**Aim of the task:** Quote the lines of the data below verbatim, beginning at the line that contains "Task: Click the" and ending at the last line, both included, and excluding pictures.

(Records from a collection)

= = =

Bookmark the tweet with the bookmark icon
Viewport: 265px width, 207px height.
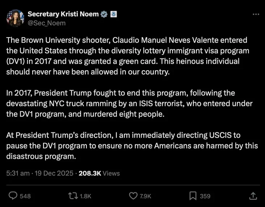coord(193,196)
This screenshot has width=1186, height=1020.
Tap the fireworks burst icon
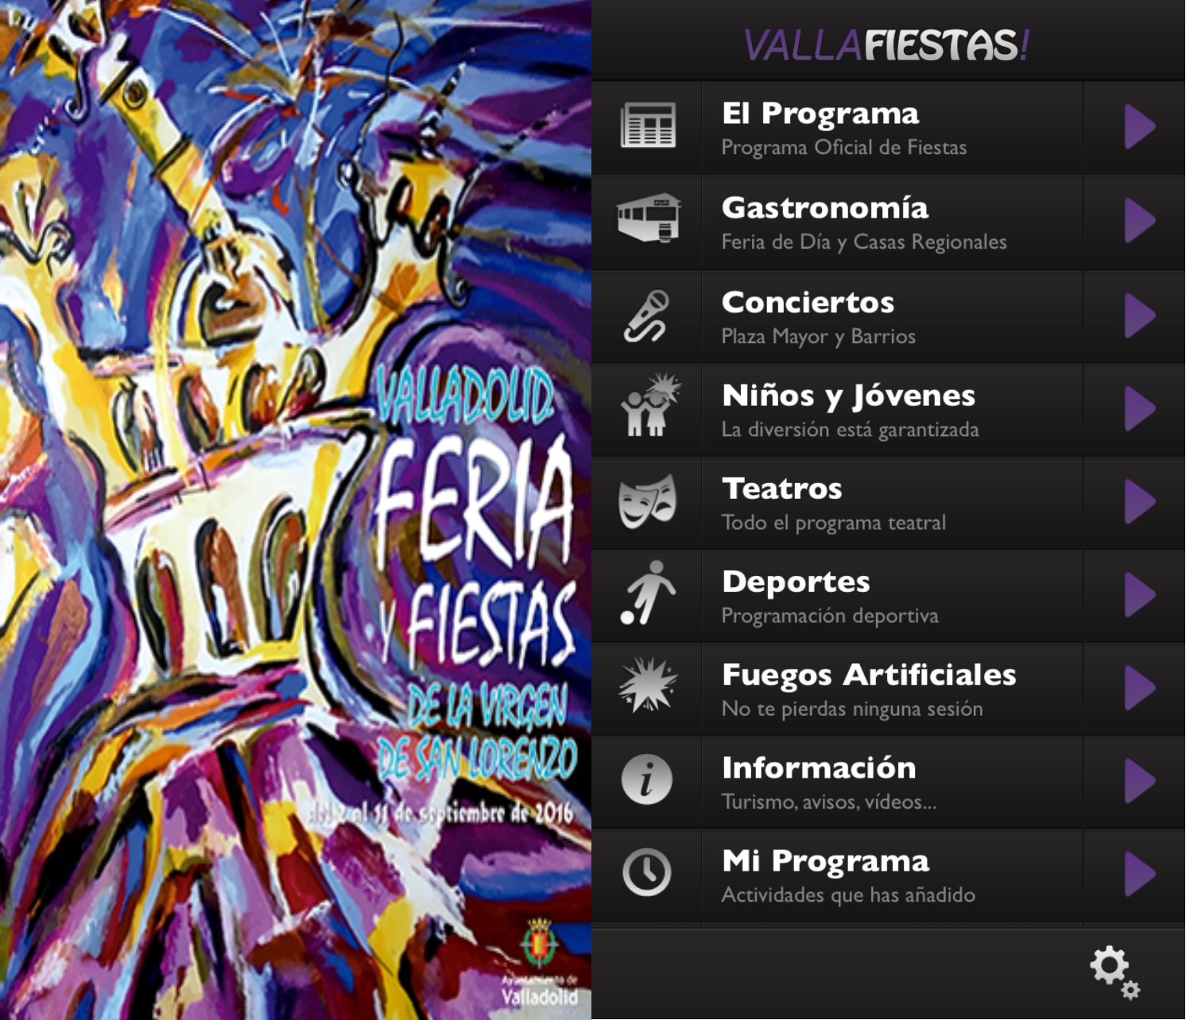[x=648, y=685]
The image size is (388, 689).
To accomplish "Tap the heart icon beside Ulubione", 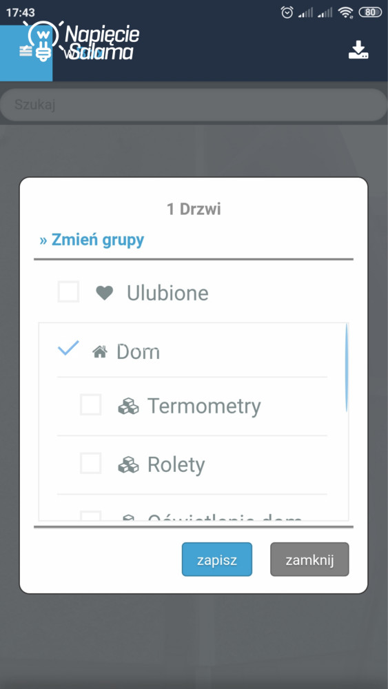I will click(105, 293).
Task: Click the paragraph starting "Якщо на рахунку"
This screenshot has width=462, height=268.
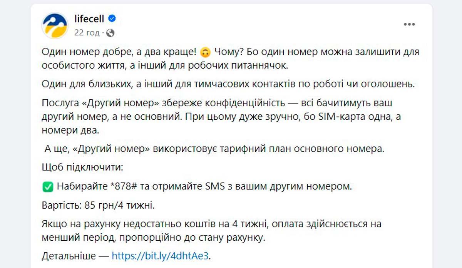Action: coord(211,231)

= = =

**Your solution:**
Task: Click the paragraph starting "Якщо на рахунку"
This screenshot has width=462, height=268.
Action: coord(211,231)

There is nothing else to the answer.